» **Exercise**
Display every line below that contains the word "Expand".

» **Material**
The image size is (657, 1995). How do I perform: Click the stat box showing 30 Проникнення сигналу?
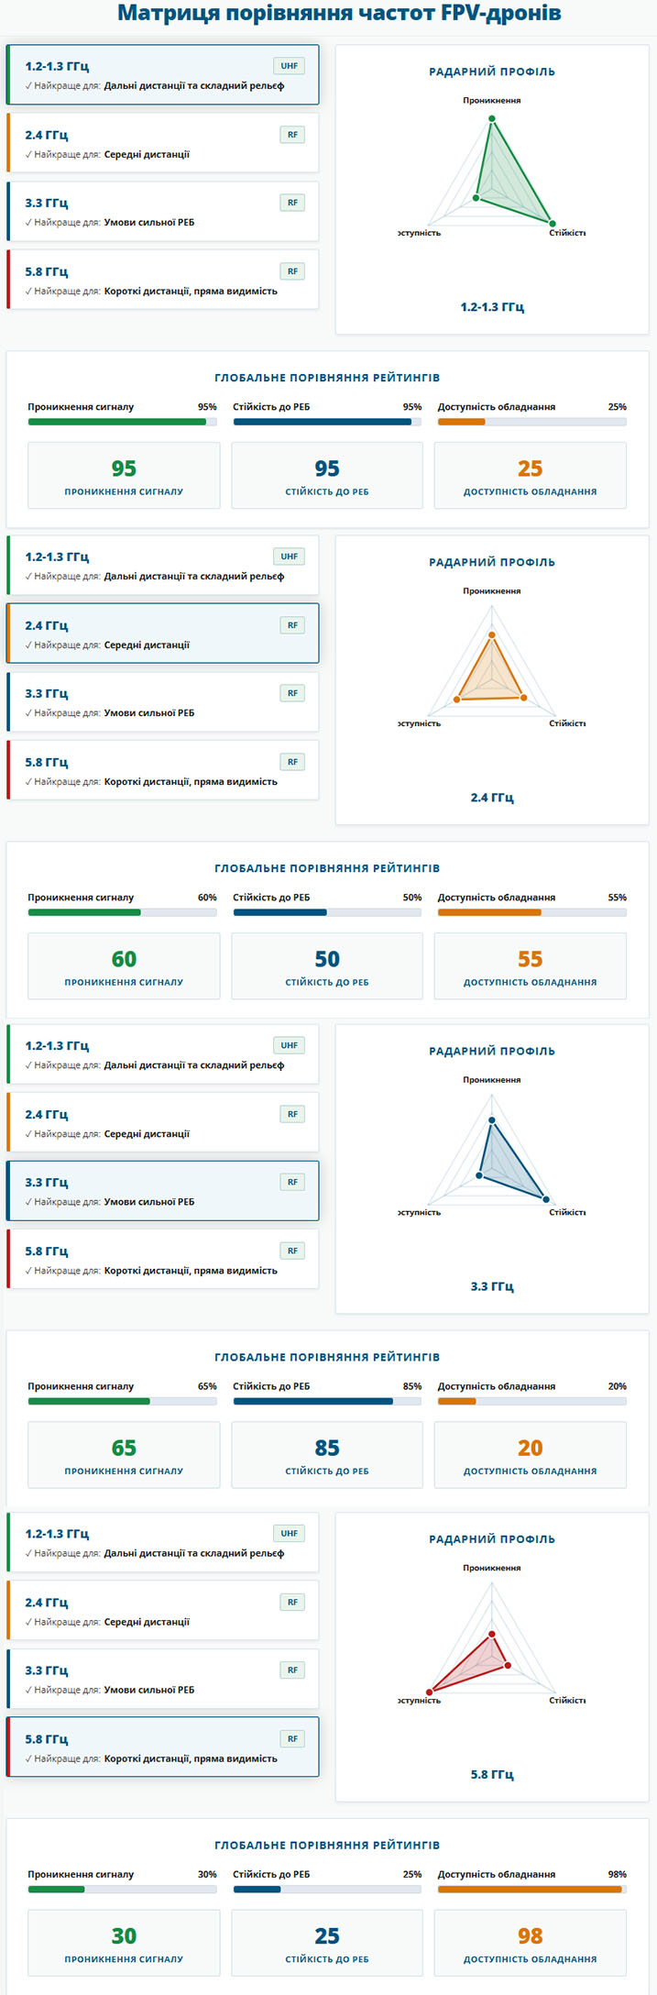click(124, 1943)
...
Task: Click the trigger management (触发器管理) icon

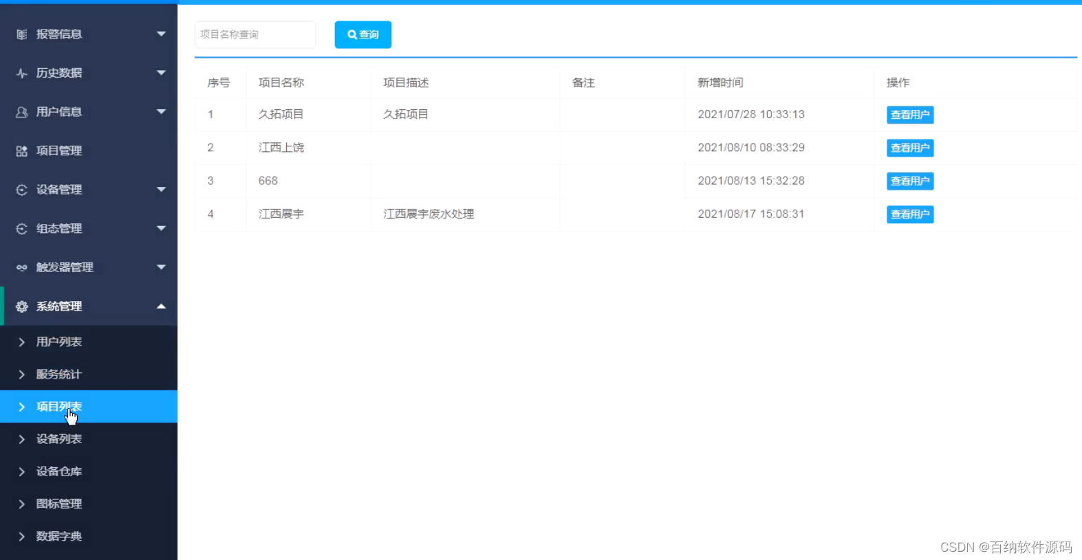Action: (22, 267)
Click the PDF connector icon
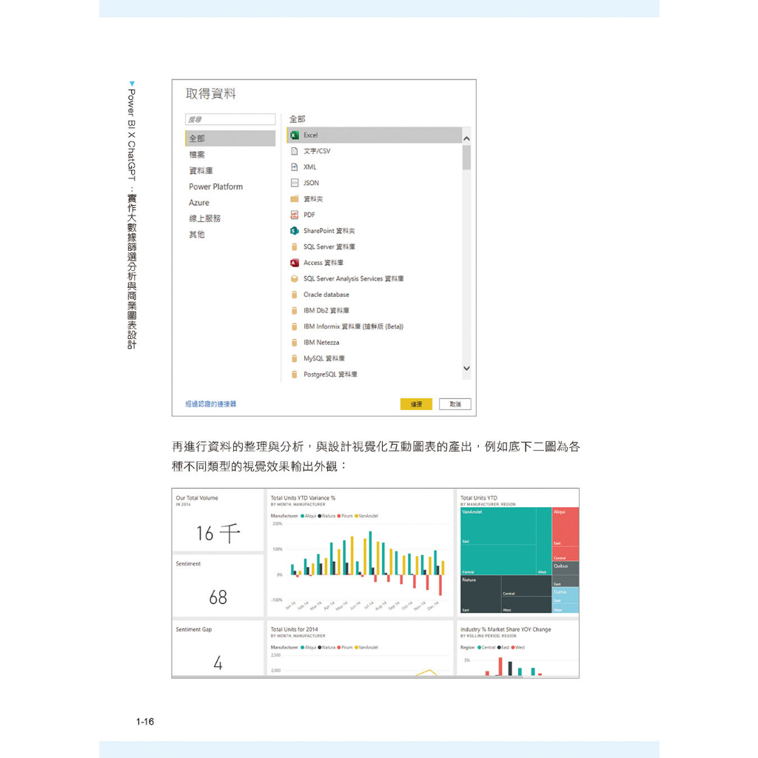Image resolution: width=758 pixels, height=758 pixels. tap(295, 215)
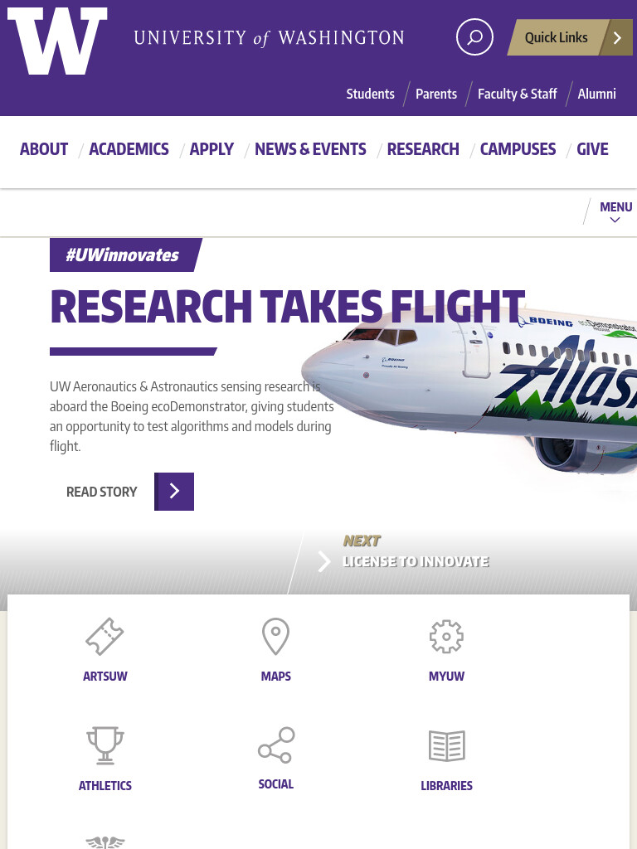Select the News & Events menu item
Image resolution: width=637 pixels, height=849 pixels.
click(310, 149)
==
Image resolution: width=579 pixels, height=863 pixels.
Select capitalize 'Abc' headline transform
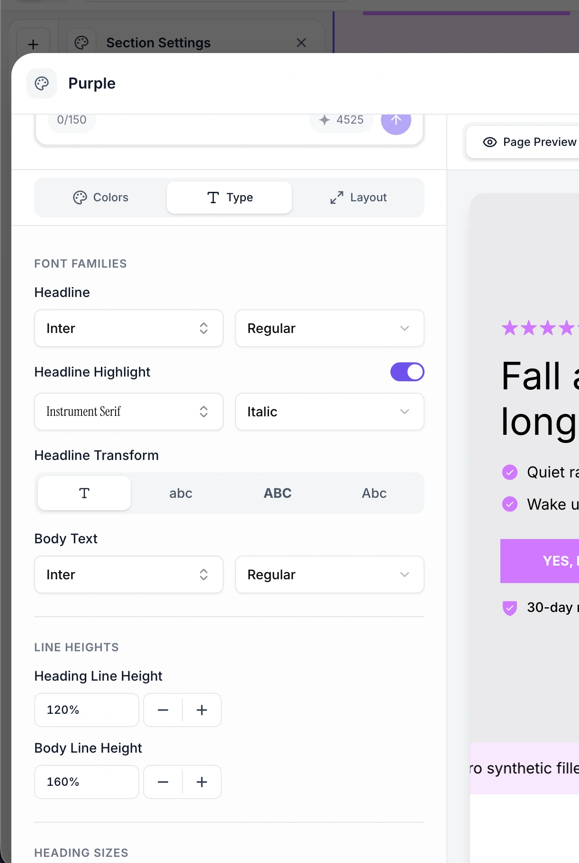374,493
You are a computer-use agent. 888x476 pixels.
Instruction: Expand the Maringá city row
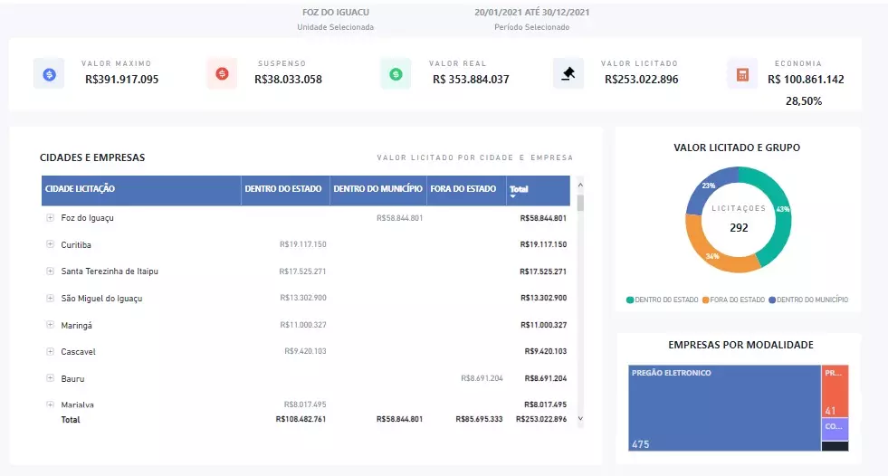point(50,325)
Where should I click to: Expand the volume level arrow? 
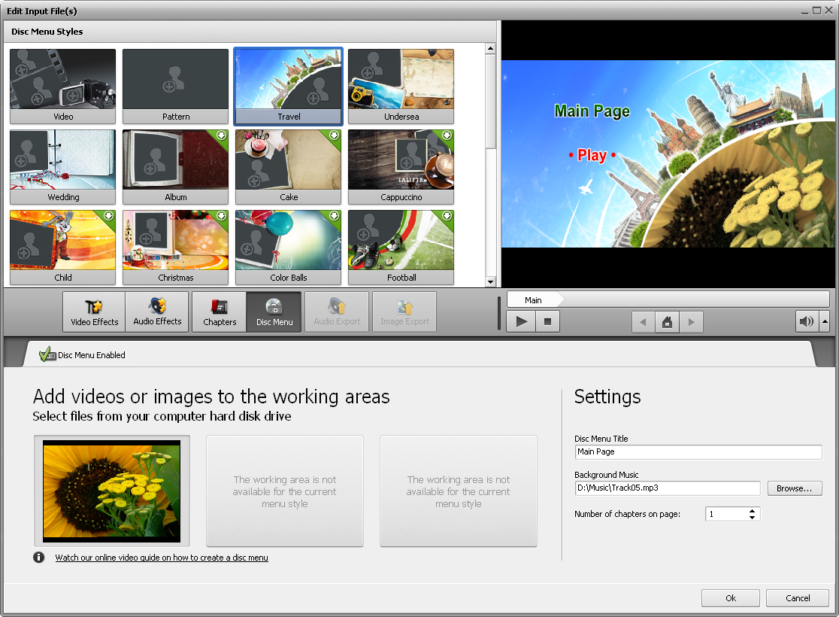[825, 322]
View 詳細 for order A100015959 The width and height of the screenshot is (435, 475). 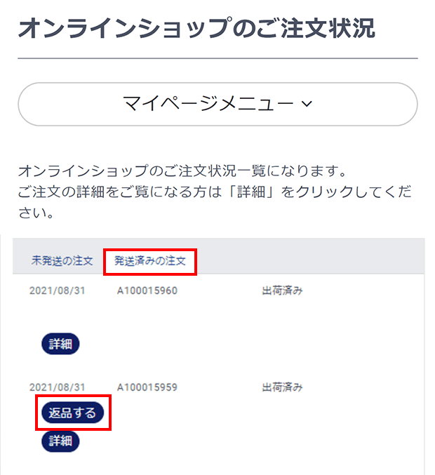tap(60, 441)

» **The completed task**
Instruction: Expand the Maringá city row
Where should I click to: Expand the volume level arrow? 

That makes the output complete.